=== Quoted text ===

Alberico (Alberic) Crescitelli (1863–1900), Chinese name Guo Xide (), was an Italian Catholic priest and missionary to China. Born in Italy on 30 June 1863, Alberico Crescitelli entered the Pontifical Institute for Foreign Missions in 1880 and was ordained a priest on 4 June 1887. The following year he went to China and began work in southern Shaanxi.

Crescitelli was believed to have been killed in the Boxer Rebellion. Crescitelli's confreres, who had known him well and for many years, started his beatification cause in 1908, only eight years after his death. The testimony provided by the confreres was unanimous about the holiness of Crescitelli's life.

At the Vatican, in St. Peter's Basilica on 18 February 1951, Pope Pius XII declared Alberico Crescitelli "blessed." The Pope's speech was memorable especially for the passage in which he described Father Crescitelli's martyrdom:

Pope John Paul II included him in the list of 120 Martyr Saints of China canonized in St. Peter's Square on October 1, 2000.

=== Recorded data ===

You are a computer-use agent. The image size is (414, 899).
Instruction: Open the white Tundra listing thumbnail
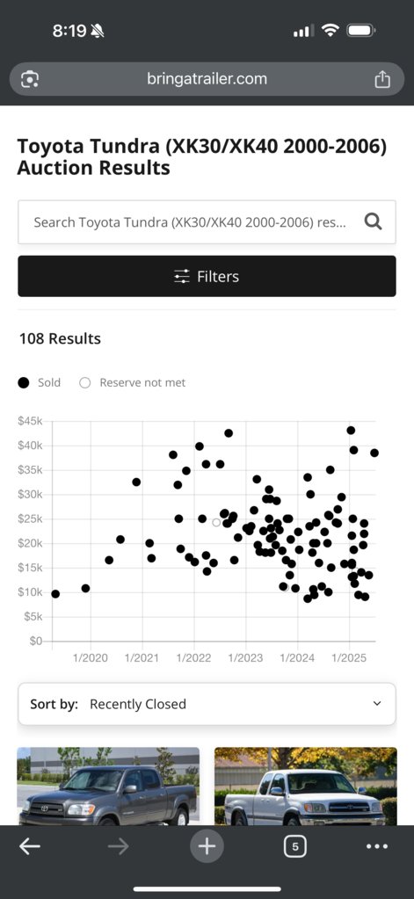click(306, 786)
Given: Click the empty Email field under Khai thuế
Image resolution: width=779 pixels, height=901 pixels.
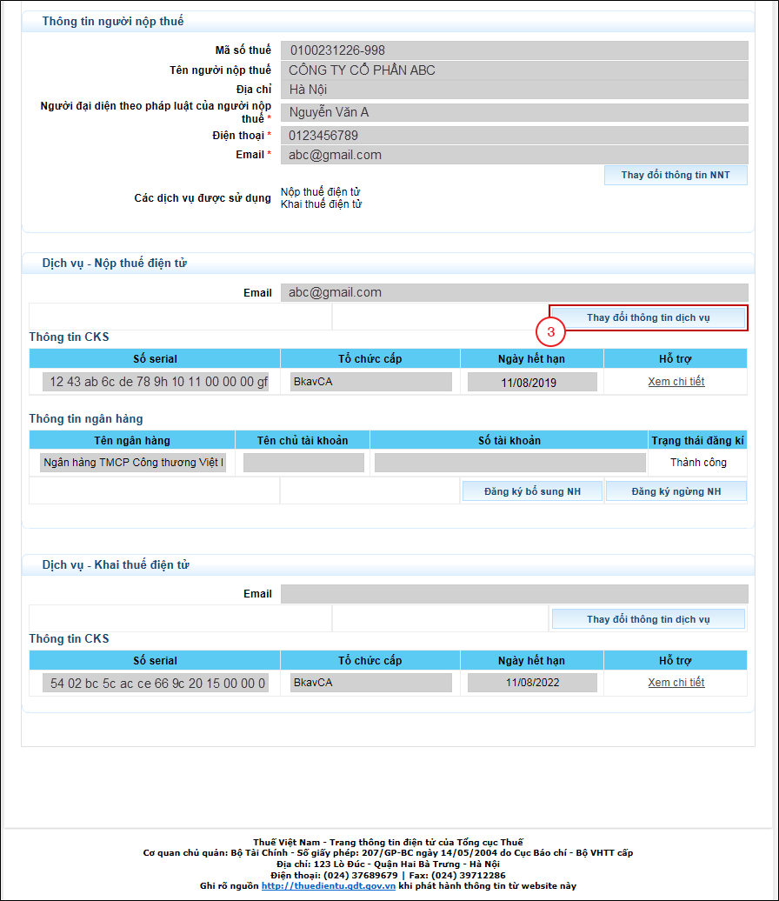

===

**Direction A**
Please repeat the passage on Alberico Crescitelli word for word, beginning at the words "Crescitelli was believed" and stopping after "of Crescitelli's life.".
**Direction B**
In the passage on Alberico Crescitelli, on what date was he ordained a priest?

**Written reply A**
Crescitelli was believed to have been killed in the Boxer Rebellion. Crescitelli's confreres, who had known him well and for many years, started his beatification cause in 1908, only eight years after his death. The testimony provided by the confreres was unanimous about the holiness of Crescitelli's life.

**Written reply B**
4 June 1887